By Colin Bartlett, Founder, at StatusGator. You can find him here on StackShare
The Origins of StatusGator
Modern web applications are built upon a stack of interconnected services. They allow us to build quickly and try ideas by using pre-built services for a fraction of the upfront cost of building it ourselves.
The price we pay for this fantastic reduction in time to market is that the health of every app or website is now dependent on the health of a dozen other services. Why, then, is there no easy way to see the health of all those services?
That was the realization I had one Wednesday afternoon a few months ago. I had just spent two hours debugging a problem on a customer's web app involving the Facebook Platform API. After two hours, I Googled for the Facebook API Status page. BAM! There it was. Facebook was reporting a known issue. There was nothing I could do.
Try Before You Build
I spent the next 48 hours building what I call a Minimum Triable Product: it was a single Sidekiq worker and a collection of Ruby scrapers using Mechanize, each scraping the published service status pages of the services that mattered to me. For example, Github's. I would aggregate these statuses to a single dashboard and send myself notifications when they changed.
There was no signup, no name or logo, not even a web interface at all. My goal was simply to try it myself: prove that the concept could work and would save me time and money.
I chose Heroku to try out my idea because it was simple and free to start. I unleashed the workers and within a month, I was already saving time and reducing headaches by knowing in advance when services had downtime.

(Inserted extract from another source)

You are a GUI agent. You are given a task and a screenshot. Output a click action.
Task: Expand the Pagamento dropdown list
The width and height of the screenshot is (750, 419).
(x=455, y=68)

Next, I talked to every developer I knew. Near universal praise for the concept and a flurry of ideas came out of my "MTP". What I had built wasn't a viable product... yet. But it had already been tried and proven useful by a jury of my peers. Now the next step would be to build something viable - the minimum product someone might actually pay for.
Minimum Viable Product
Over the next several weeks, I built most of what composes StatusGator. I chose Rails not only because of my almost 10 year love affair with it, but because of the plethora of Ruby Gems which would help me build fast. Devise allowed me to get sign up and authentication done in a matter of minutes. I prefer the syntax of HAML and Sass, because it saves me precious keystrokes in Vim thanks to Tim Pope's plugins.
For a database, I chose Heroku's default Postgres. But not all data lends itself to relational databases. So Redis would form the heart of the StatusGator stack: simple string values store the current status of every service. These are updated by workers every 5 minutes. Redis sorted sets store all the time series data. A complete history of every service's downtime along with each user's unique service subscriptions and history are all stored as Redis sorted sets. To host this, I chose Redis Cloud because of their low entry price point.
I knew historical data would be important, if for no other reason than to help improve the service. When a status page changes, StatusGator saves the page HTML and a screenshot to Amazon S3. The Fog gem makes it very easy and with thousands of events logged, the monthly Amazon bill is still less than $5 per month.
Some services provide APIs for fetching status information, but most do not. For those, scrapers were employed to instantly analyze the logged data and compare known historical data about the page to its current content. Some status pages have complicated unique scrapers. Others, use easy-to-parse pages from services such as StatusPage.io or Stashboard. As status pages are scraped, each service is bucketed into one of 4 statuses: "up", "warn", "down", and "unknown". When a service posts a warning such as "degraded performance", the scraper detects this and records a "warn" status. The two levels of service statuses allow users to fine tune their notifications preferences.
With Stripe and their Checkout product, payment processing was completed in half a day. Integrations with Slack, Flowdock, and HipChat would come eventually, but notifications started simple: emails using SendGrid because their Heroku integration was simple and free. And Twilio because their REST API is so easy to use.
The rest was icing: I built the front end with Bootstrap because it's responsive by default. And everything was wired up with Codeship, because I am obsessed with frequent deployment. I setup a domain name from DNSimple because their UI is brilliant and their SSL cert ordering is so easy.
The resulting app allows anyone to build their own internal status dashboard. Users can share this dashboard with their team and setup notifications so they can be alerted when services post downtime.:
What's Next
The stack that powers StatusGator has continued to evolve. Our blog is built with Ghost and hosted on DigitalOcean because of its much lower price point for SSL hosting compared to Heroku. Android and iOS apps are in the works using Ionic, a very fast way to build multiplatform mobile apps. The frontend now uses Angular because it can consume the Rails JSON API very easily. Slack, Flowdock, HipChat, and even webhook integrations are now a centerpiece of the service, allowing users to keep their teams up to date on the status of their stack. And the mountains of feature requests, service suggestions, and integration ideas received from users are all logged to Trello.
But the core StatusGator stack remains the same: A collection of tools that allowed the idea to be tested very quickly, for very little money. The tools, services, and hosts will undoubtedly change as StatusGator evolves and scales, but that's the beauty of assembling and reassembling your own stack from today's cloud services.
At least now there is an app to tell you if all those services are working.